Overview
Zookeeper is a distributed sequentially consistent system developed to attack the many tough use cases surrounding distributed systems such as leader election in a cluster, configuration, and distributed locking. For more Zookeeper recipes visit: http://zookeeper.apache.org/doc/current/recipes.html. Zookeeper clusters(ensembles) can be made of of any number of nodes, but typically take the form of a three or five node ensemble with the minority of nodes able to fail and the Zookeeper service able to continue serving traffic.
How we use Zookeeper
On the Search team at Careerbuilder we use Zookeeper as a configuration service replacing static configuration file deployment. We also have plans to move to Solr Cloud, which requires a Zookeeper Ensemble for its election and configuration tasks. Below is a system diagram for the entire Zookeeper/Exhibitor service in AWS with an auto-scaling group and consuming client libraries.
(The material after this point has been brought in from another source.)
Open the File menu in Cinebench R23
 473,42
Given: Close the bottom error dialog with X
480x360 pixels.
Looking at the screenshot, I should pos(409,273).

Difficulties with Zookeeper
While Zookeeper provides a high level of reliability and availability through redundancy and leader election patterns, it’s critical use cases introduce a high level of risk for outages and mass failures. To mitigate a lot of the risk, the open source Exhibitor application should be used as a supervisory process to monitor and restart each Zookeeper process, as well as provide data backups, recovery, and auto ensemble configuration. Exhibitor will be explained in more detail later.
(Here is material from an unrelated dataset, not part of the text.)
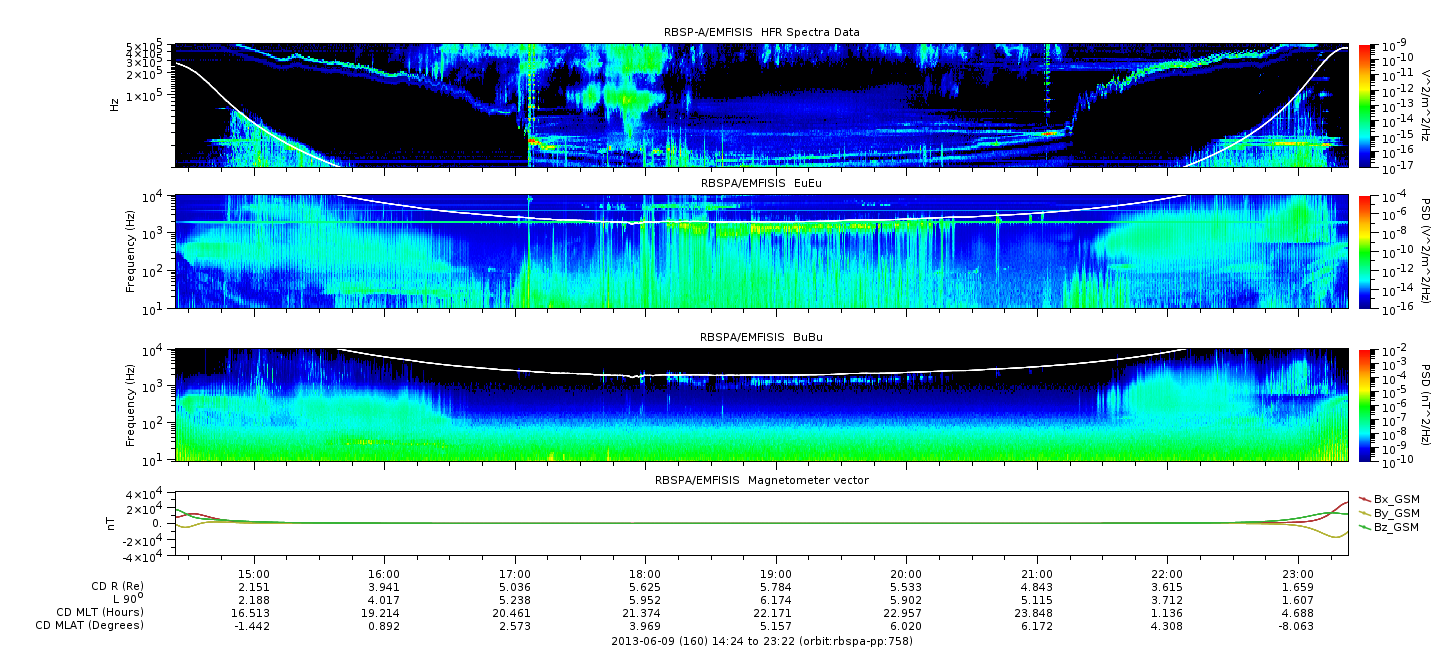
Task: Select the Bz_GSM legend entry
Action: click(1394, 527)
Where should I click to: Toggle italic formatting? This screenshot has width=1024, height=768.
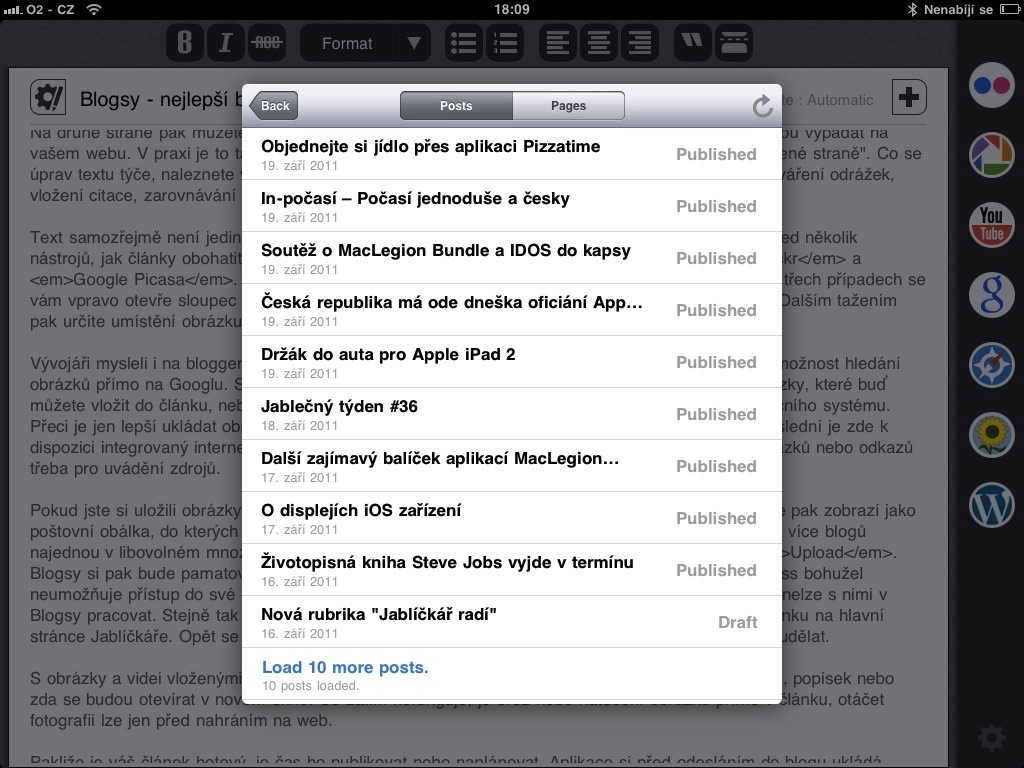click(225, 43)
Exhibitor: https://github.com/soabase/exhibitor/wiki.
Assumptions
- Deployment will take advantage of AWS resources (Currently avoiding containerization)
- Exhibitor will be deployed alongside Zookeeper to server as it’s supervisory process and management UI (https://github.com/soabase/exhibitor/wiki)
Deployment
Infrastructure as Code: Frameworks
Infrastructure automation can be achieved through many open and closed source framework providers such as Ansible, Puppet, and Chef. For deployments on the Search team at Careerbuilder we use Chef as the means for setting up environments on self hosted boxes in AWS. The Chef + Ruby combo is a robust tool in managing infrastructure as code and I highly suggest it: https://learn.chef.io/.
Artifacts
To deploy a Zookeeper ensemble the following artifacts and dependencies are required to be installed on each node in the cluster. After each artifact is built they can be uploaded to an artifact repository, but in our case an S3 bucket through a continuous integration build, to be later downloaded and installed by Chef during deployment.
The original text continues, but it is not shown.